ZPOOL_IMPORT_ALL_VISIBLE='no'
# Specify specific path(s) to look for device nodes and/or links for the
# pool import(s). See zpool(8) for more information about this variable.
# It supersedes the old USE_DISK_BY_ID which indicated that it would only
# try '/dev/disk/by-id'.
# The old variable will still work in the code, but is deprecated.
#ZPOOL_IMPORT_PATH="/dev/disk/by-vdev:/dev/disk/by-id"
# List of pools that should NOT be imported at boot
# when ZPOOL_IMPORT_ALL_VISIBLE is 'yes'.
# This is a space separated list.
#ZFS_POOL_EXCEPTIONS="test2"
# List of pools that SHOULD be imported at boot by the initramfs
# instead of trying to import all available pools. If this is set
# then ZFS_POOL_EXCEPTIONS is ignored.
# Only applicable for Debian GNU/Linux {dkms,initramfs}.
# This is a semi-colon separated list.
#ZFS_POOL_IMPORT="pool1;pool2"
# Should the datasets be mounted verbosely?
# A mount counter will be used when mounting if set to 'yes'.
VERBOSE_MOUNT='no'
# Should we allow overlay mounts?
# This is standard in Linux, but not ZFS which comes from Solaris where this
# is not allowed).
DO_OVERLAY_MOUNTS='no'
# Any additional option to the 'zfs import' commandline?
# Include '-o' for each option wanted.
# You don't need to put '-f' in here, unless you want it ALL the time.
# Using the option 'zfsforce=1' on the grub/kernel command line will
# do the same, but on a case-to-case basis.
ZPOOL_IMPORT_OPTS=""
# Full path to the ZFS cache file?
# See "cachefile" in zpool(8).
# The default is "@sysconfdir@/zfs/zpool.cache".
#ZPOOL_CACHE="@sysconfdir@/zfs/zpool.cache"
#
# Setting ZPOOL_CACHE to an empty string ('') AND setting ZPOOL_IMPORT_OPTS to
# "-c @sysconfdir@/zfs/zpool.cache" will _enforce_ the use of a cache file.
# This is needed in some cases (extreme amounts of VDEVs, multipath etc).
# Generally, the use of a cache file is usually not recommended on Linux
# because it sometimes is more trouble than it's worth (laptops with external
# devices or when/if device nodes changes names).
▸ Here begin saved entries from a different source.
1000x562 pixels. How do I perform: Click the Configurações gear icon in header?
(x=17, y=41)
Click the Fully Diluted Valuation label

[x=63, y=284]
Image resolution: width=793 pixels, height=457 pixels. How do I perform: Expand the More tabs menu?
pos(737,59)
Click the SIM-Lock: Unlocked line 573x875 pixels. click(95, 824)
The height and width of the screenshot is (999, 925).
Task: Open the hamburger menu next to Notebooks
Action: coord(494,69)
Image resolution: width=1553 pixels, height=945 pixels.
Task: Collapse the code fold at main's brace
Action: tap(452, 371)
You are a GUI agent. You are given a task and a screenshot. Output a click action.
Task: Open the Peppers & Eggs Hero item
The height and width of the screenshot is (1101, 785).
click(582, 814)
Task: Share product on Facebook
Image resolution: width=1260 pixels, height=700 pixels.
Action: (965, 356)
#ZPOOL_IMPORT_OPTS="-c @sysconfdir@/zfs/zpool.cache"
#ZPOOL_CACHE=""
# Any additional option to the 'zfs mount' command line?
# Include '-o' for each option wanted.
MOUNT_EXTRA_OPTIONS=""
# Build kernel modules with the --enable-debug switch?
# Only applicable for Debian GNU/Linux {dkms,initramfs}.
ZFS_DKMS_ENABLE_DEBUG='no'
# Keep debugging symbols in kernel modules?
# Only applicable for Debian GNU/Linux {dkms,initramfs}.
ZFS_DKMS_DISABLE_STRIP='no'
# Wait for this many seconds in the initrd pre_mountroot?
# This delays startup and should be '0' on most systems.
# Only applicable for Debian GNU/Linux {dkms,initramfs}.
ZFS_INITRD_PRE_MOUNTROOT_SLEEP='0'
# Wait for this many seconds in the initrd mountroot?
# This delays startup and should be '0' on most systems. This might help on
# systems which have their ZFS root on a USB disk that takes just a little
# longer to be available
# Only applicable for Debian GNU/Linux {dkms,initramfs}.
ZFS_INITRD_POST_MODPROBE_SLEEP='0'
# List of additional datasets to mount after the root dataset is mounted?
#
# The init script will use the mountpoint specified in the 'mountpoint'
# property value in the dataset to determine where it should be mounted.
#
# This is a space separated list, and will be mounted in the order specified,
# so if one filesystem depends on a previous mountpoint, make sure to put
# them in the right order.
#
# It is not necessary to add filesystems below the root fs here. It is
# taken care of by the initrd script automatically. These are only for
# additional filesystems needed. Such as /opt, /usr/local which is not
# located under the root fs.
# Example: If root FS is 'rpool/ROOT/rootfs', this would make sense.
#ZFS_INITRD_ADDITIONAL_DATASETS="rpool/ROOT/usr rpool/ROOT/var"
# Optional arguments for the ZFS Event Daemon (ZED).
# See zed(8) for more information on available options.
#ZED_ARGS="-M"